🤖 AI Summary
Addressing three key challenges in zero-shot anomaly detection—absence of normal training samples, weak cross-domain generalization, and the performance gap between image-level and pixel-level localization—this paper proposes a context-aware CLIP-enhanced framework. Methodologically, it introduces: (1) a novel image-context-guided dynamic text prompt generation mechanism for semantic adaptability; (2) a restructured CLIP vision encoder that extracts high-fidelity dense features and incorporates an attention refinement module to explicitly model spatial structure; and (3) a dual-prompt collaborative modeling paradigm integrating both “normal” and “abnormal” textual prompts.

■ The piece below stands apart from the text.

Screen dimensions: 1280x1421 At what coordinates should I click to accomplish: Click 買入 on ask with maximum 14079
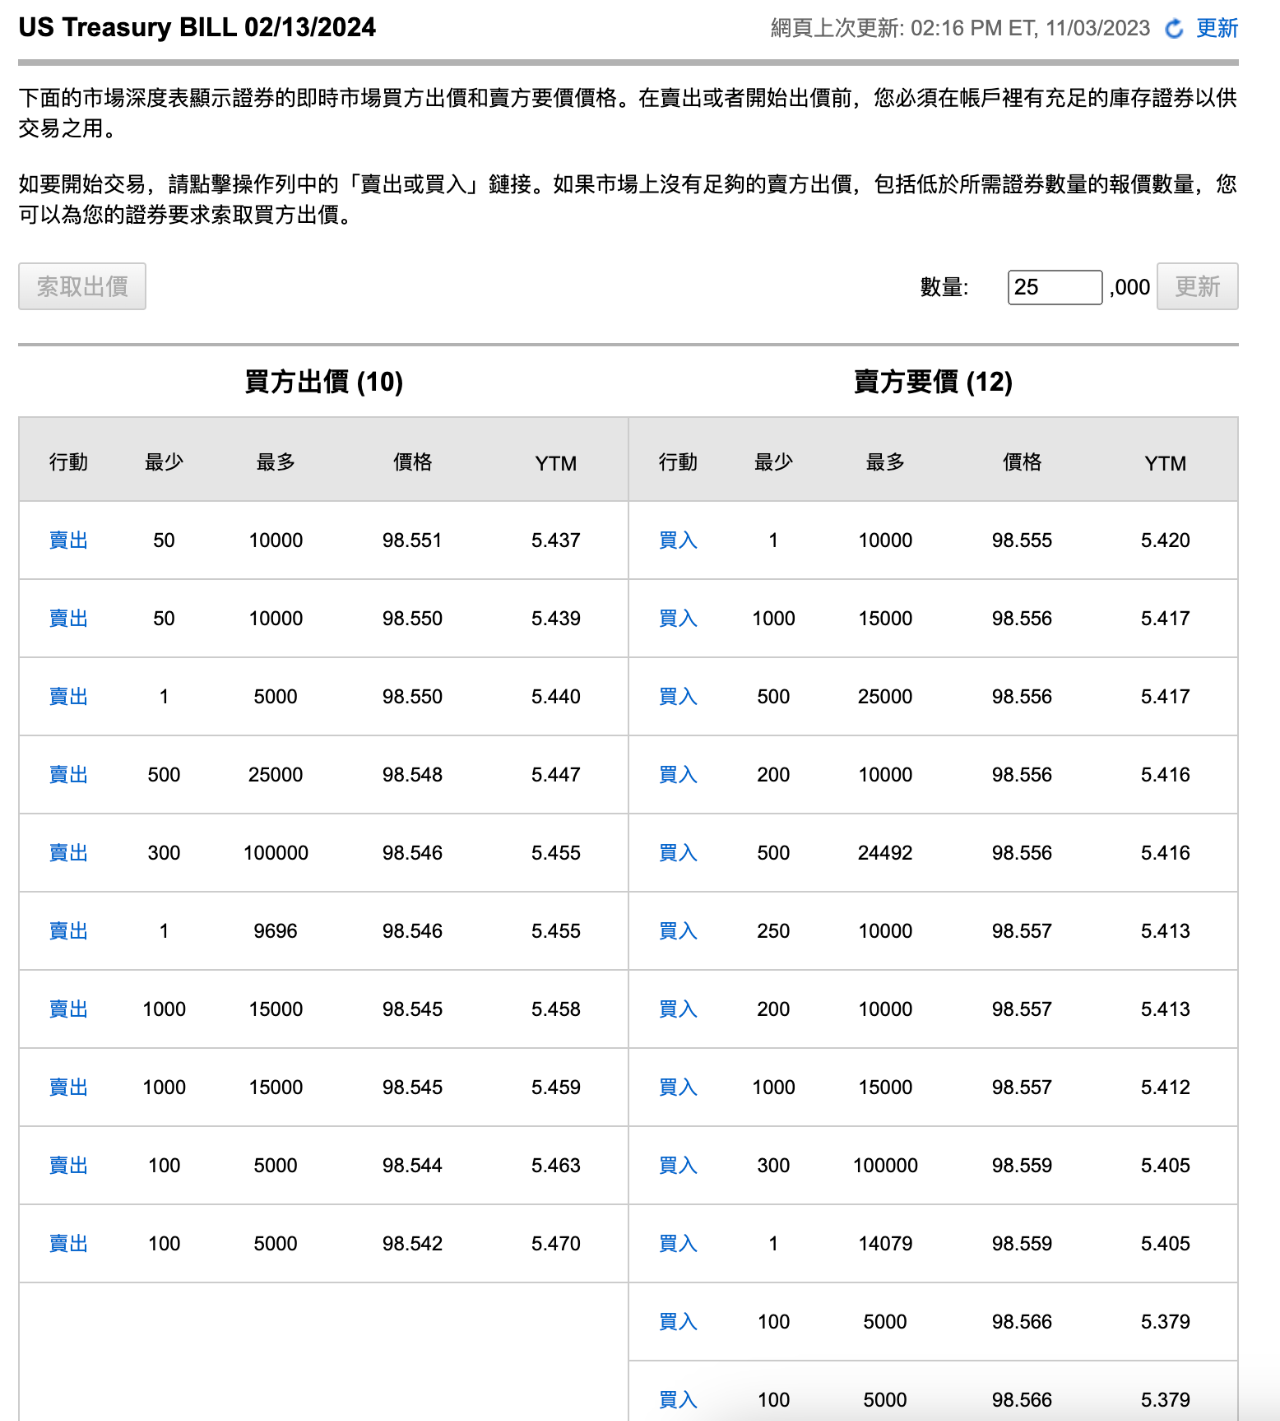[x=677, y=1243]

Evaluated on 14 benchmark datasets, the framework consistently outperforms state-of-the-art methods—including AnomalyCLIP and AdaCLIP—achieving improvements of 2%–29% in both image-level classification and pixel-level segmentation accuracy, while significantly enhancing zero-shot cross-domain generalization capability.
📝 Abstract
Anomaly Detection (AD) involves identifying deviations from normal data distributions and is critical in fields such as medical diagnostics and industrial defect detection. Traditional AD methods typically require the availability of normal training samples; however, this assumption is not always feasible, as collecting such data can be impractical. Additionally, these methods often struggle to generalize across different domains. Recent advancements, such as AnomalyCLIP and AdaCLIP, utilize the zero-shot generalization capabilities of CLIP but still face a performance gap between image-level and pixel-level anomaly detection. To address this gap, we propose a novel approach that conditions the prompts of the text encoder based on image context extracted from the vision encoder. Also, to capture fine-grained variations more effectively, we have modified the CLIP vision encoder and altered the extraction of dense features. These changes ensure that the features retain richer spatial and structural information for both normal and anomalous prompts. Our method achieves state-of-the-art performance, improving performance by 2% to 29% across different metrics on 14 datasets. This demonstrates its effectiveness in both image-level and pixel-level anomaly detection.